Last night I played some Call of Cthulhu with some of my regular gaming buddies.
It's a very different game than what I normally play. Set in 1927 rural Massachusetts, my character Teddy Jacobs was a drifter hired to do some photography for a big paper in Boston. I arrived after a night of driving to an inn where a reporter, psychiatrist, and parapsychologist were staying. Let me tell you, from the hungover reporter to the bickering between the two "psychs" ol' Teddy was ready to get back in his/her (in disguise and indeterminate) 1925 Dodge Roadster (wish it was a Packard Phaeton) and turn that camera equipment back around to Boston.
However, Teddy stayed and had some fun encounters with a very superstitious priest of some kind. Quickly taking the man's picture after being told by him that cameras could steal a piece of the soul...

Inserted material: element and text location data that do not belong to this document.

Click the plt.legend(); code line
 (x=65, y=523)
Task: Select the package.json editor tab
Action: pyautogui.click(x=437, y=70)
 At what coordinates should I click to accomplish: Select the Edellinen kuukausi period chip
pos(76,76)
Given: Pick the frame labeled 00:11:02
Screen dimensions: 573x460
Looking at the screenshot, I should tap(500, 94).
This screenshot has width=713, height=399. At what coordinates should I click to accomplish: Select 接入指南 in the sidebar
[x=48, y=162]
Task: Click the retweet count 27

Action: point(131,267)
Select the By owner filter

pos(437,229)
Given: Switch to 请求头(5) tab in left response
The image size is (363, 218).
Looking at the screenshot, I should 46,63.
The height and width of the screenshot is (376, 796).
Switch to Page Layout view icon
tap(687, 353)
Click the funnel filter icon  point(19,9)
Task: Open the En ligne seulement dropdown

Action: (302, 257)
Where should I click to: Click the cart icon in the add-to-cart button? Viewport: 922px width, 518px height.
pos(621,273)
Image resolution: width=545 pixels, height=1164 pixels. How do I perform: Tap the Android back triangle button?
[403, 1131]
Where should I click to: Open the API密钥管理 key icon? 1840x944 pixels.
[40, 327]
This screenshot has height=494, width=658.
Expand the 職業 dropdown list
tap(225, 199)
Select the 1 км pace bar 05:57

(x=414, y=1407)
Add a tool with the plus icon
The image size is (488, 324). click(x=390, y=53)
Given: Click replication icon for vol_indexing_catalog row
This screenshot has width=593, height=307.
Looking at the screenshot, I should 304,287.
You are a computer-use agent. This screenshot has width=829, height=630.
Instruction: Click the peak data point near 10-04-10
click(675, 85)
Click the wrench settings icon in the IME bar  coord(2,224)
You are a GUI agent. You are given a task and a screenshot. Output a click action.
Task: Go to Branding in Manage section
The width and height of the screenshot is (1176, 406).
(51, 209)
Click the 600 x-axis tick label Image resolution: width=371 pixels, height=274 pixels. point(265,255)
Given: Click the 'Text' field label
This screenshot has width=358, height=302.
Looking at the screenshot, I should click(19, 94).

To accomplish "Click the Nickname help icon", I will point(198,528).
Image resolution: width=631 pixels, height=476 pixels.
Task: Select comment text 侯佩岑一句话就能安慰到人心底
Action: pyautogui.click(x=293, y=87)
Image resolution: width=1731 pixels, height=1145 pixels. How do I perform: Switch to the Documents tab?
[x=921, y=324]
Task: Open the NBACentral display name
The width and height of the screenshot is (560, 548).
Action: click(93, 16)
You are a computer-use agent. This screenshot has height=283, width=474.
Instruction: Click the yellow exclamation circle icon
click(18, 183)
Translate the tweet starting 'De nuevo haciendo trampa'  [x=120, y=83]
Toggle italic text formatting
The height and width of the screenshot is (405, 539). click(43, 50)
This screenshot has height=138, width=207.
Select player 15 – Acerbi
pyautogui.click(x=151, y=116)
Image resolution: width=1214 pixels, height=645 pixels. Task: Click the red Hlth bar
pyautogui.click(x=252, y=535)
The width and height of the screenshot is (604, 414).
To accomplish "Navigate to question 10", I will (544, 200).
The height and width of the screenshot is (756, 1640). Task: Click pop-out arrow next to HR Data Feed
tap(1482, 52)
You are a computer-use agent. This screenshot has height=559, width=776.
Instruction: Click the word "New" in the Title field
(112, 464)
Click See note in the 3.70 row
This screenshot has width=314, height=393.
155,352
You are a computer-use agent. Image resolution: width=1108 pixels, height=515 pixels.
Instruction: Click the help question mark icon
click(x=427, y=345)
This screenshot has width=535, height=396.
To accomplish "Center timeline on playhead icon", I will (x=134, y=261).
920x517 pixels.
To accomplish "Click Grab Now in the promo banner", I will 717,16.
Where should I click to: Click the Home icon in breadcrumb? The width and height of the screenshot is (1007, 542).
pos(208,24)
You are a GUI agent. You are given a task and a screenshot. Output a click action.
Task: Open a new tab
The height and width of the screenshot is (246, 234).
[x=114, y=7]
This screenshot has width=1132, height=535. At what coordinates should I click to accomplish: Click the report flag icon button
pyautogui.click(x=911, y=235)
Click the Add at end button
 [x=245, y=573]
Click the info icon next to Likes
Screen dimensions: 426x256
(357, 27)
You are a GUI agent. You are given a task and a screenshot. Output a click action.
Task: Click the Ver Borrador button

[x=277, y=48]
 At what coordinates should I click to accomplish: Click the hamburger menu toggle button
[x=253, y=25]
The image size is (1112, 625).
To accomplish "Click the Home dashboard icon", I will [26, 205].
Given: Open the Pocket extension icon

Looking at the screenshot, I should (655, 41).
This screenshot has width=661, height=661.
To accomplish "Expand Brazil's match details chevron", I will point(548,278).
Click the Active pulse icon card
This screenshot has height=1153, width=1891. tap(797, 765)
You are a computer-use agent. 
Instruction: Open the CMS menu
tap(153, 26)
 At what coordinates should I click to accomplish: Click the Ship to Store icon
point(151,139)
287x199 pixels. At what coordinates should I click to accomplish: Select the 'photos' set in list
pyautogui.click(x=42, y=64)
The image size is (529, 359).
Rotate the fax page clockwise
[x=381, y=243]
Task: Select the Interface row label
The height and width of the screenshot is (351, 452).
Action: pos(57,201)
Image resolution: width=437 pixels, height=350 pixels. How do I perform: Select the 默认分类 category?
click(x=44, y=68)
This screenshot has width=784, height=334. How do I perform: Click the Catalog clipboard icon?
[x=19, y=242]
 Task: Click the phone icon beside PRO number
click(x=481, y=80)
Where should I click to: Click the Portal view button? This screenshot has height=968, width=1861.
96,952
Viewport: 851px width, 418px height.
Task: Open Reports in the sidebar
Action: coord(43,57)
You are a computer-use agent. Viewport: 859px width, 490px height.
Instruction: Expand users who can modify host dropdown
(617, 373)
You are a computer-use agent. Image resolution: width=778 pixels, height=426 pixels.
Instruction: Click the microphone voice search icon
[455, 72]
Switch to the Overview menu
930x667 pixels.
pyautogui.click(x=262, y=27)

I enjoyed it a lot. It's a game with a different pace and a heavy RP factor, where you must take notes and pay attention to clues. If you liked playing detective when you were a kid (GUILTY as charged) then you will enjoy this game. Your character has percentage based skills and when you try to do something you roll a percentage skill check. I like that, but it makes it a bit tense at times. The other different part is if you want to enjoy the game you really should try to tune out what the other character's are doing when you go solo. There is a lot of solo investigation that shows the true skill of your Gamekeeper (the DM in this system). Luckily, Evil Celt, our regular DM is a true god. He can have you talking to a little girl, an old man, and everything in between and make it believable.
So, at the end of the night what happened? Well Teddy got some of the photos taken around town developed and they were all very off. It was a bright, sunny day outside with a well-kempt town as the subject, but there was distortion wherever the camera picked up people. That priest that Teddy so mischievously disobeyed, photographed and ran from, came out with a horribly blurred face...
Next time we game Teddy will put on a suit and escort the reporter, Maureena to a club to meet one of the big whig bankers. Things may not go well. Meanwhile, on the edge of town, the true threat, the haunted, cursed or maybe just diseased (but don't we know better if the Cthulhu mythos is involved) Blackfield Farm waits.
Yeah, your current campaign sounds a bit more subdued than my first one, which was Horror on the Orient Express. Ernst Faust, my character, was a socialist sympathizer in London, who left the world in the most magnificent of fashions: summoning Cyaegea and blowing up the earth. (Obviously, a cosmic reset was in quick order and everything returned to its normal state, sans Ernst, who had been absorbed by the GOO.)
ReplyDeleteI haven't played Call of Cthulhu but I have played Delta Green, and I know what you mean about the notes and tuning out the other characters. I had pages of notes and, well, nearly got myself into a bit of trouble. Reading this makes me want to play again.
ReplyDeleteThe detective element of CoC really appeals to me. I'm working on coming up with a story for some people who've said that they'll maybe play with me. *crosses fingers* Or I need to find a game in my area to join.